Stored data entries:

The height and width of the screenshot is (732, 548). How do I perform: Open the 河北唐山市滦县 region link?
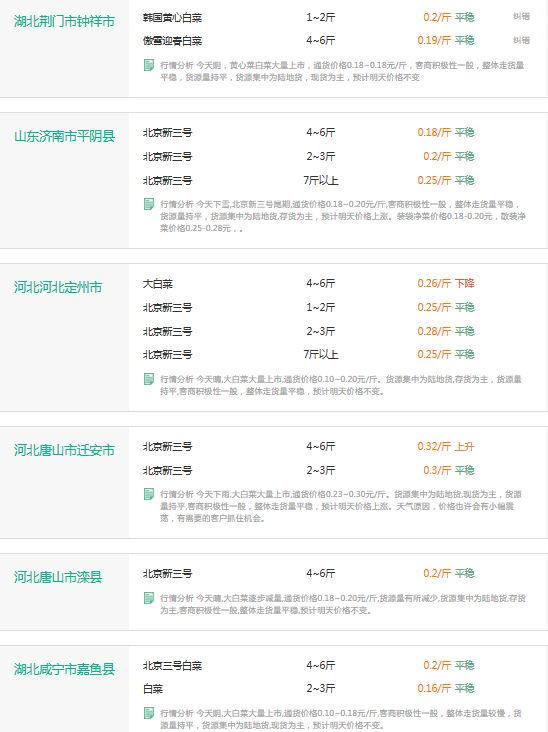point(57,577)
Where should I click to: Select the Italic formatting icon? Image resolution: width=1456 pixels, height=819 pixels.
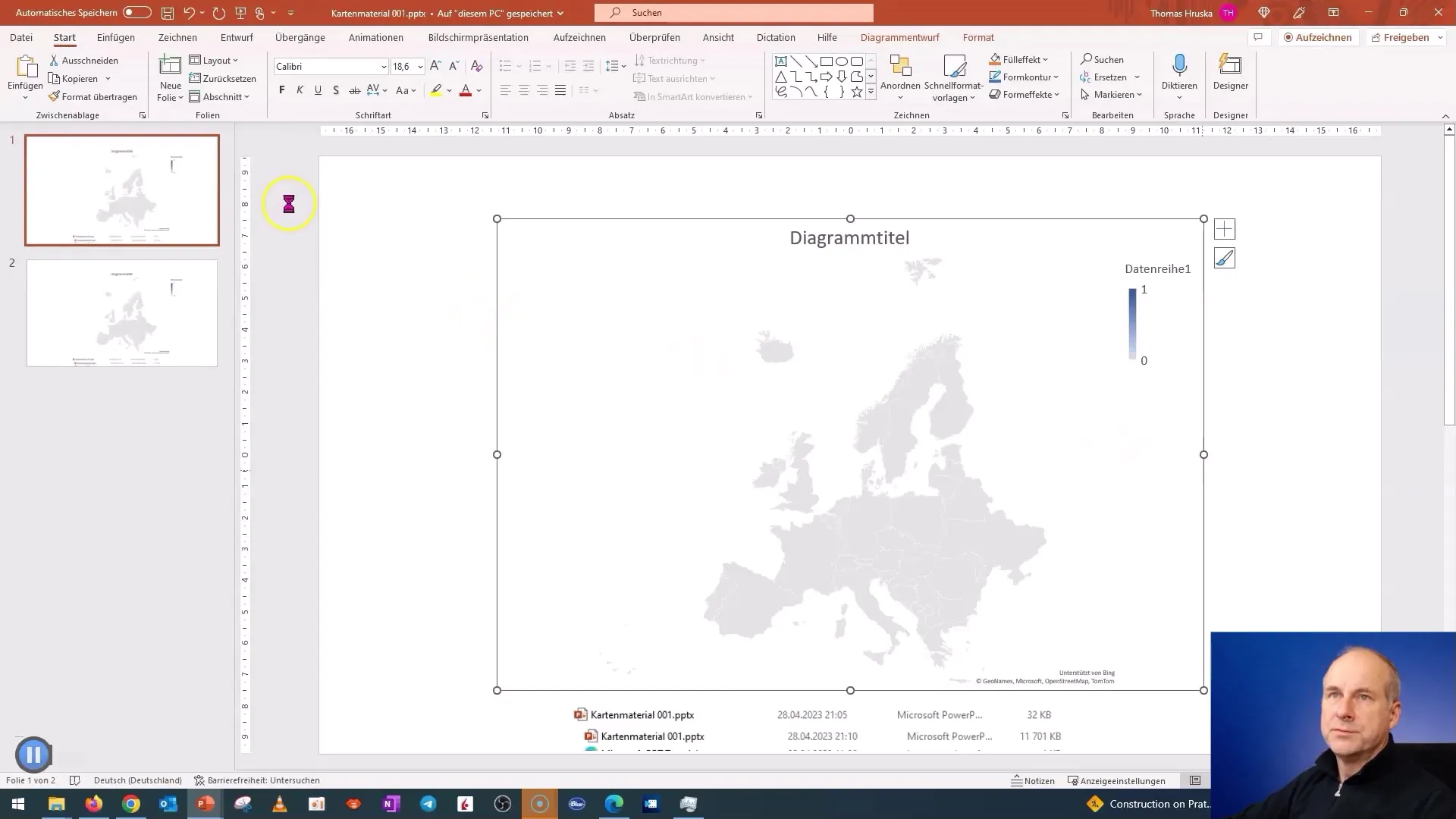pos(300,90)
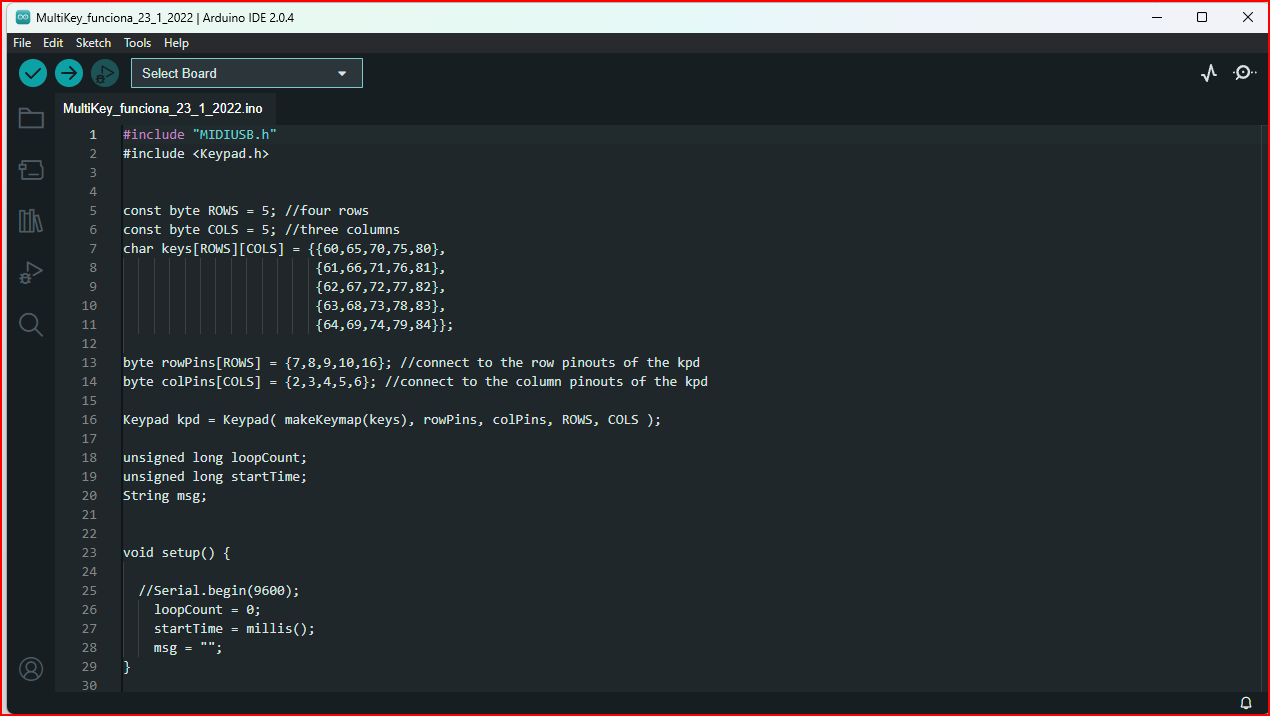Upload the sketch using the arrow icon
This screenshot has width=1270, height=716.
pos(68,72)
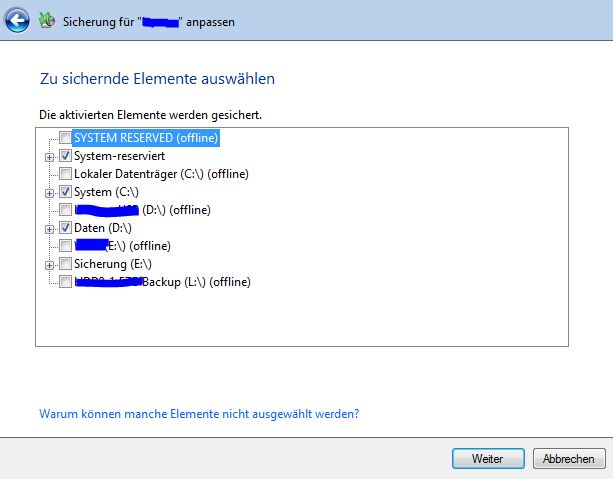Enable the Sicherung (E:\) checkbox
The height and width of the screenshot is (479, 613).
coord(65,264)
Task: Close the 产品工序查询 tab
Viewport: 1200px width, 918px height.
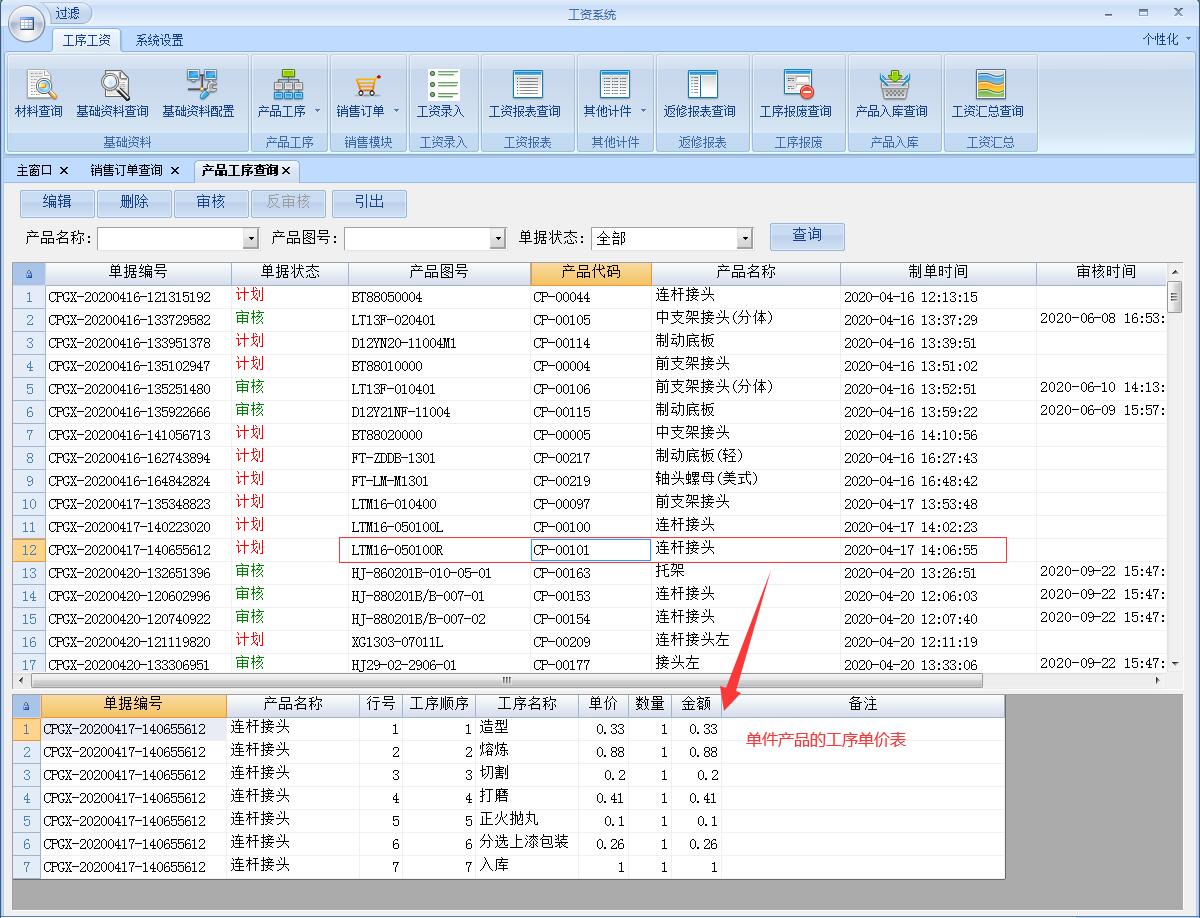Action: (x=286, y=171)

Exercise instructions:
Reproduce every entry word for word, but skip any pictures.

Output of the exercise:
The height and width of the screenshot is (732, 548). How do I perform: Open the 河北唐山市滦县 region link?
point(57,577)
Where should I click to: Select the Italic formatting icon? Image resolution: width=1456 pixels, height=819 pixels.
pos(300,90)
Upload the sketch using the arrow icon
This screenshot has width=1270, height=716.
pos(68,72)
Enable the Sicherung (E:\) checkbox
The height and width of the screenshot is (479, 613).
coord(65,264)
Task: Close the 产品工序查询 tab
Viewport: 1200px width, 918px height.
Action: (x=286, y=171)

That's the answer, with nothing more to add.